Durant plusieurs années, ils aurait abusé leurs victimes, parmi lesquelles deux couples aujourd'hui parties civiles, pour mener la vie de château. Entre Vichy (Allier) et Savigny-Lévescault (Vienne), le couple est soupçonné d'avoir soulagé les victimes de plusieurs dizaines de milliers d'euros tout en les incitant à consommer drogue et alcool.

Des victimes piégées via internet

C'est sur internet que tout se serait joué selon l'enquête. Si les faits jugés se sont déroulés entre 2015 et 2018, l'homme a en réalité alimenté des blogs durant plus d'une décennie. Sous le pseudo de Sir Shumule ou David Van Horn il y détaillait ses croyances.

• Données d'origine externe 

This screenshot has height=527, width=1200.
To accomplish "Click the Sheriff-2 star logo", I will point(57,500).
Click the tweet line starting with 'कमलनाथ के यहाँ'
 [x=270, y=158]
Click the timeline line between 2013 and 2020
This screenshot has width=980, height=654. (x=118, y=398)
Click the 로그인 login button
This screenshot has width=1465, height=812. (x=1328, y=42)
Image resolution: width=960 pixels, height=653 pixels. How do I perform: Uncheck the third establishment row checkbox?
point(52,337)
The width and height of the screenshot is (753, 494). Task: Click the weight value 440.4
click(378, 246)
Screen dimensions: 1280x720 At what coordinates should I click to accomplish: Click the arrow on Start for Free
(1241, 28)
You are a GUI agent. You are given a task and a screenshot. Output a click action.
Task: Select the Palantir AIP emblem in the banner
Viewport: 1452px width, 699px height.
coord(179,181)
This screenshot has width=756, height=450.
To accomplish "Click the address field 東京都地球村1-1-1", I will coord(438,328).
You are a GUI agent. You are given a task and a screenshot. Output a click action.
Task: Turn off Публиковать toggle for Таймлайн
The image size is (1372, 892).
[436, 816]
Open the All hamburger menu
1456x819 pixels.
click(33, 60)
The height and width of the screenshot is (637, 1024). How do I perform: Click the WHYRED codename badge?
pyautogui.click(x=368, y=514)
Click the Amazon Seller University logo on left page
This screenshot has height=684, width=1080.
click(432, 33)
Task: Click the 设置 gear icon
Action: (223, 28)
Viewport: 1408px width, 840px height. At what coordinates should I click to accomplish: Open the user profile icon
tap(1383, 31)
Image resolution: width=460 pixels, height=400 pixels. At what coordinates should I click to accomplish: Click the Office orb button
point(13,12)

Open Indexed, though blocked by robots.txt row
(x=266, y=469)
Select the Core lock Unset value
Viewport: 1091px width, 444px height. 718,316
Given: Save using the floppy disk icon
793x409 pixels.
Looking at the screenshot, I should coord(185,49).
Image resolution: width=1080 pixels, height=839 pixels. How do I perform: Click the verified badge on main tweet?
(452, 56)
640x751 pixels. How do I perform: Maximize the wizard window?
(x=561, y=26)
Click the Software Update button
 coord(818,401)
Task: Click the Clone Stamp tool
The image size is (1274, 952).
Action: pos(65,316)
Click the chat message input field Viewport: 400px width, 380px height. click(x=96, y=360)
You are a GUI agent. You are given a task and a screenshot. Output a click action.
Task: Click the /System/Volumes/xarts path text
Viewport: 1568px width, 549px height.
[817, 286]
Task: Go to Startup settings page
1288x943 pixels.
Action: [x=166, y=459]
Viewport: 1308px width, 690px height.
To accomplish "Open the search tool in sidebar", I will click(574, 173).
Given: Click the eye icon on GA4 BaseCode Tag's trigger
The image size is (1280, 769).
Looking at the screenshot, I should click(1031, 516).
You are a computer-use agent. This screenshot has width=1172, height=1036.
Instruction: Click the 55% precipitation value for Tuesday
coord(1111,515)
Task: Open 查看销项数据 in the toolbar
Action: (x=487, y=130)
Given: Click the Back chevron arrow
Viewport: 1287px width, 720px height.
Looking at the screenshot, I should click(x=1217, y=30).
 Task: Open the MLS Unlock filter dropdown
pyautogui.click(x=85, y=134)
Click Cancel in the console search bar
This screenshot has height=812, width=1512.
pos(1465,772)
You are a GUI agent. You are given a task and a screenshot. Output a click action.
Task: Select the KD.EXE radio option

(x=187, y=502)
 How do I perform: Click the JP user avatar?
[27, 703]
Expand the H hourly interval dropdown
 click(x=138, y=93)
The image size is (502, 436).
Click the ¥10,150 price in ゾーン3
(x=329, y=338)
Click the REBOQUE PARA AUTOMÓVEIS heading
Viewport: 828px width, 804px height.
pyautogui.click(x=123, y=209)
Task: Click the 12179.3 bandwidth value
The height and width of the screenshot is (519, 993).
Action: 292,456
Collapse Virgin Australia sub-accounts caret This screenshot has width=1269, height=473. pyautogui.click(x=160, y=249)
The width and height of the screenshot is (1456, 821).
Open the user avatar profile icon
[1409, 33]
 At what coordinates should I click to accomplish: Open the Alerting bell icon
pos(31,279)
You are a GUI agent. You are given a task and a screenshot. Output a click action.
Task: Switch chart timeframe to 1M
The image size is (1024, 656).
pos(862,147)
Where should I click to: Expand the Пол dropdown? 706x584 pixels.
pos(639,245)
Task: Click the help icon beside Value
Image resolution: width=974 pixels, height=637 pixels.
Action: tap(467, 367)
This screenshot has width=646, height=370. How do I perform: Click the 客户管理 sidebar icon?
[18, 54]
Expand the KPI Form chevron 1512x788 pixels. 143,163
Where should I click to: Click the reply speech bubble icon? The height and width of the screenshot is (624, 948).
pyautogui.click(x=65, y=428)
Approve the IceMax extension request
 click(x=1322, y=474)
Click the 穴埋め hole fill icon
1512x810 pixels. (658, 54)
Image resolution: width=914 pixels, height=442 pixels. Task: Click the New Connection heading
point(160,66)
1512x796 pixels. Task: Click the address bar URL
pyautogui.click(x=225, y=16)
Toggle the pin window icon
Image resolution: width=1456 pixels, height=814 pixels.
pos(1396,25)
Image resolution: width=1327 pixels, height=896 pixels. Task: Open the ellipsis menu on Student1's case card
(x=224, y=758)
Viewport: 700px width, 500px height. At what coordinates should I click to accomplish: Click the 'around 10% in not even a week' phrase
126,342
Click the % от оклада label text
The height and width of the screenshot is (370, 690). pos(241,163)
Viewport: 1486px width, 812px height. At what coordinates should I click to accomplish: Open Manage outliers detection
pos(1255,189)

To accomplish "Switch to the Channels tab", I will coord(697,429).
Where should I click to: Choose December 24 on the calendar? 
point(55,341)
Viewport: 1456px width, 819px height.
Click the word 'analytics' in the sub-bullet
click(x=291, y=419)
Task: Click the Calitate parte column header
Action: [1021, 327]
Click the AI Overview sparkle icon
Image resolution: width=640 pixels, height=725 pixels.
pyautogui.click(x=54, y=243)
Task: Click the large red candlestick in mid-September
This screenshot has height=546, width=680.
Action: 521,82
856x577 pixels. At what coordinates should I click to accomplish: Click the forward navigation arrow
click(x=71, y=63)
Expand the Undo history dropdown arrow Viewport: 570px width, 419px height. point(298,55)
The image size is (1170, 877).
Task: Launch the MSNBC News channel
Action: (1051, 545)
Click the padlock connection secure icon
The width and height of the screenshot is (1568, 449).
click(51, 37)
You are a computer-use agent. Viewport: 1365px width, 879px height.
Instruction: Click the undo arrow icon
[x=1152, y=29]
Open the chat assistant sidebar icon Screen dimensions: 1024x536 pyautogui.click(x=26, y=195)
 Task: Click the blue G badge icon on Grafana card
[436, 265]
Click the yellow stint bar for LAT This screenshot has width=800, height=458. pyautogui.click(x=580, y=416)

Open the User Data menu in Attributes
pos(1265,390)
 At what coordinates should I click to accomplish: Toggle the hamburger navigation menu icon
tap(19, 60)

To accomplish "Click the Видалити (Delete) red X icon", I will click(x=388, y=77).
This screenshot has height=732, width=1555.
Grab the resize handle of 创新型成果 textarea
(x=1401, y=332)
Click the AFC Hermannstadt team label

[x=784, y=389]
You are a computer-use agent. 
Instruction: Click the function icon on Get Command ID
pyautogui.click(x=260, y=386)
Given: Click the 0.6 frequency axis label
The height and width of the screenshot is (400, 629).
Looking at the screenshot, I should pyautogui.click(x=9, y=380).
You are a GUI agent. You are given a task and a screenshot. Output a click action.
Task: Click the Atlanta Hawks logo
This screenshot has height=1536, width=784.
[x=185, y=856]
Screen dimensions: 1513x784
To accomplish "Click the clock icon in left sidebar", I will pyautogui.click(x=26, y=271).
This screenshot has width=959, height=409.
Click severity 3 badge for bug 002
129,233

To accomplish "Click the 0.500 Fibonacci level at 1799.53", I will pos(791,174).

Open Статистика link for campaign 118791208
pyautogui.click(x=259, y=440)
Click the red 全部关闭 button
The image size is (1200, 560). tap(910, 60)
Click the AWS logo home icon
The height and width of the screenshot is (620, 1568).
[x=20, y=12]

Des références mêlant mythologie nordique, paganisme, mais aussi suprémacisme blanc, voire antisémitisme note Jean-Yves Camus, spécialiste de l'extrême droite en France qui avait repéré plusieurs publications à l'époque.

Selon leurs témoignages, les victimes, fragilisées par le décès d'un proche ou un échec professionnel, et en quête de réponses seraient tombées sur ces publications où l'homme se présentait comme un "Gothi", un prêtre "païen" prêt à les initier à la mythologie nordique. Une initiation sur plusieurs années où les adeptes auraient été invités à stopper leurs études, à se couper de leurs proches et du monde extérieur jugés "toxiques". L'une des victimes va ainsi rompre les liens avec sa mère durant deux ans. Les femmes devaient s'occuper du foyer, et faire des enfants au nom de la race blanche note l'enquête, tandis que les hommes, eux, se devaient de s'habiller en aristocrates avec costumes, cannes à pommeau et chapeaux haut-de-forme. Des tatouages étaient aussi imposés aux membres du groupe.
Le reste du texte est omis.